Enfant de l'amour peut-être, enfant de la honte sans doute, puisque la célèbre comédienne de théâtre Liane Orland cache l'existence de son fils depuis vingt ans, et en particulier à son amant, l'industriel Rantz.
Sous la direction de Jean Stelli, la pièce d'Henry Bataille fait un mélodrame des familles très superficiel. Et qui va-t-on chercher souvent pour jouer les amoureuses éplorées et les mamans chagrines ? Gaby Morlay bien sûr.
Les préoccupations et l'enjeu de ce mélo sont très petit-bourgeois. Et surtout aucun des trois personnages principaux n'a d'étoffe.

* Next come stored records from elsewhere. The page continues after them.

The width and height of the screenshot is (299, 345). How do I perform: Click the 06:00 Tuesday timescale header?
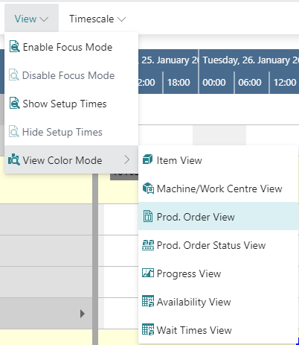pyautogui.click(x=251, y=83)
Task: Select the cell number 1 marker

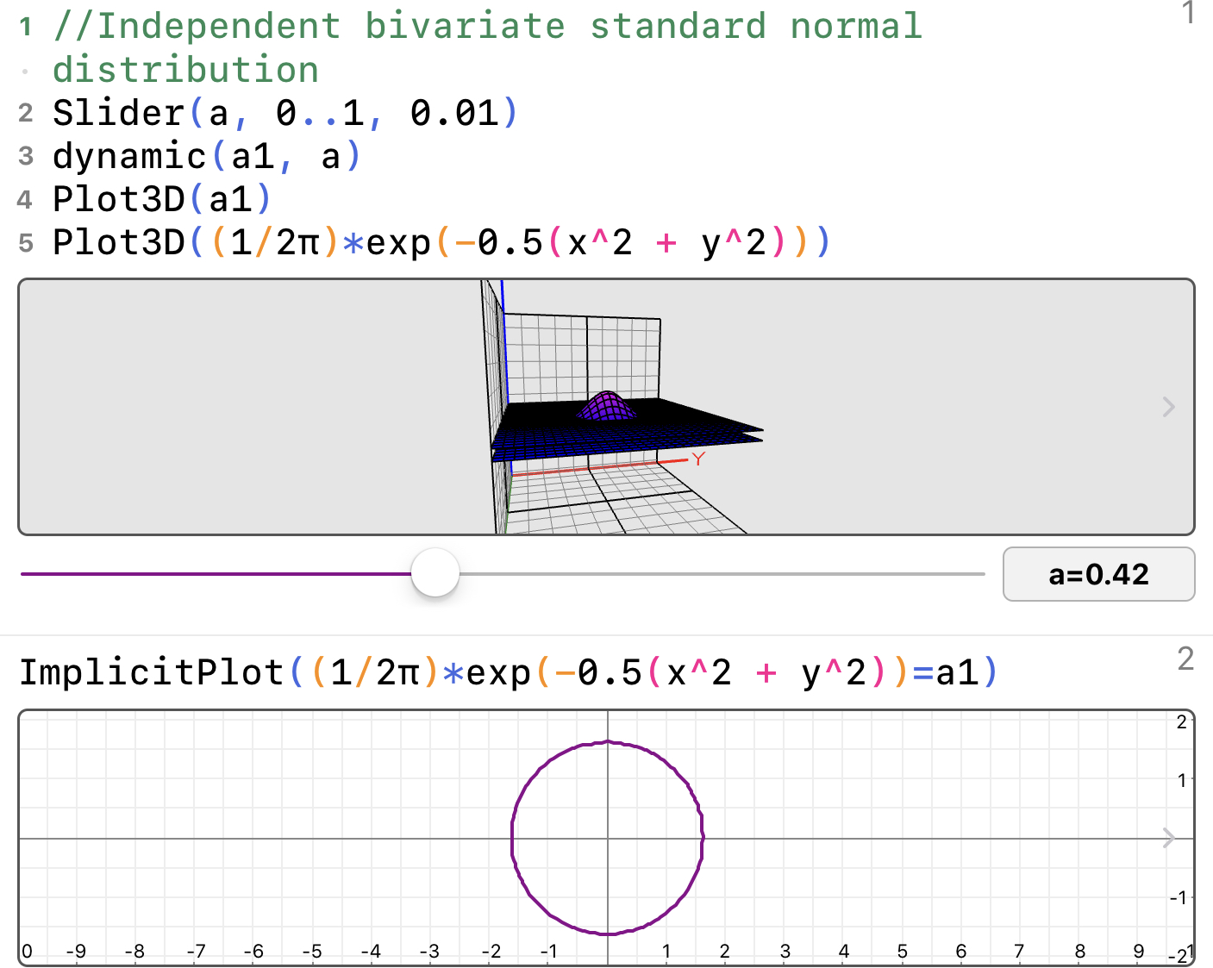Action: tap(1188, 14)
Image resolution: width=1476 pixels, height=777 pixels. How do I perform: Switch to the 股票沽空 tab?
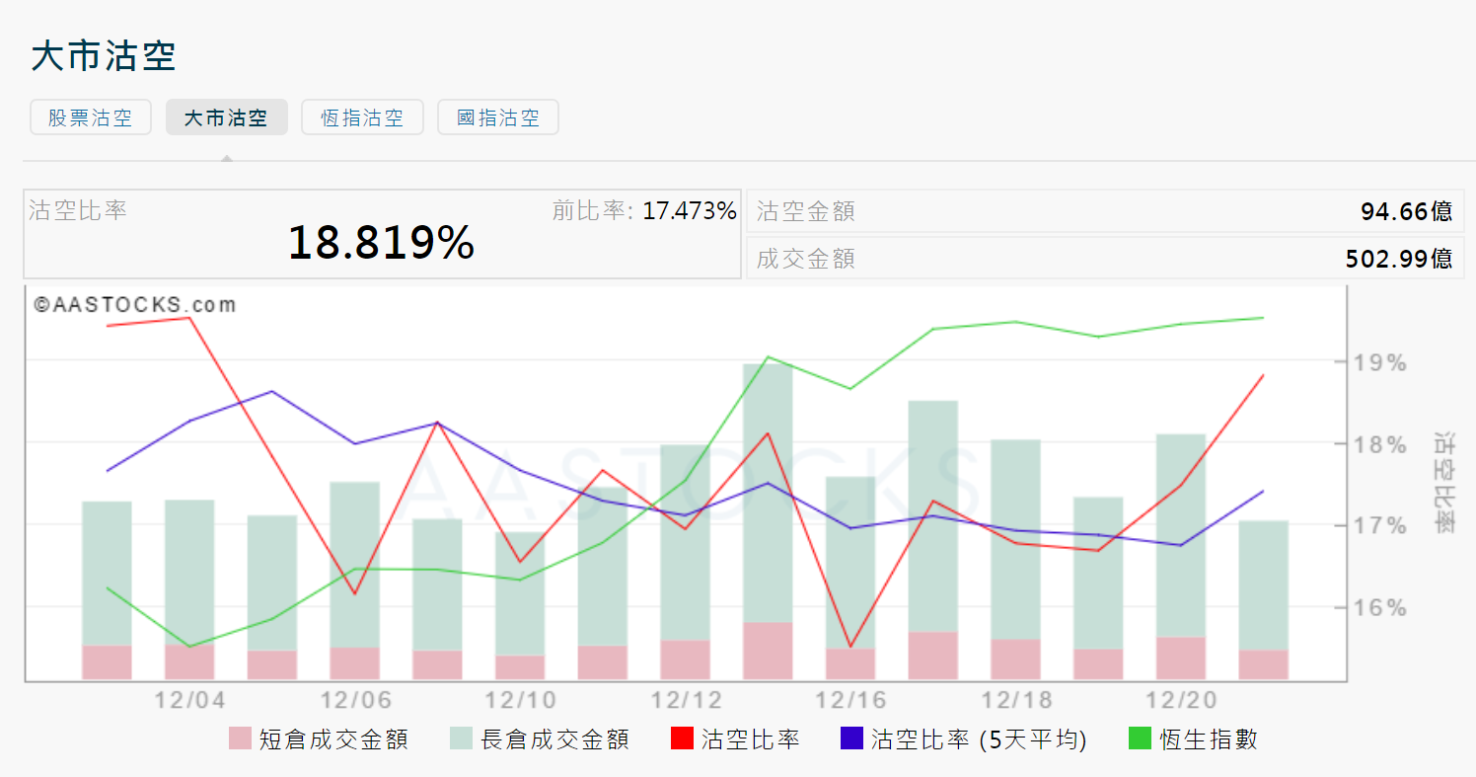[x=91, y=117]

Entre le jeune homme désinvolte que joue François Périer, qui n'éprouve aucun ressentiment malgré sa clandestinité et le désintérêt de sa mère, et le portrait complètement insignifiant de cette dernière, le réalisateur passe à côté des seules questions qui vaillent.
Cette relation filiale est complètement dépourvue de vérité humaine tout autant que de portée morale. Ce qui est étonnant pour un film relevant du cinéma pétainiste qui a constamment fustigé le délitement familial.
Je ne connais pas la pièce de théâtre de Bataille mais cette adaptation semble avoir réduit le sujet à ses incidences dramatiques au détriment de l'authenticité et de la valeur présumée des personnages.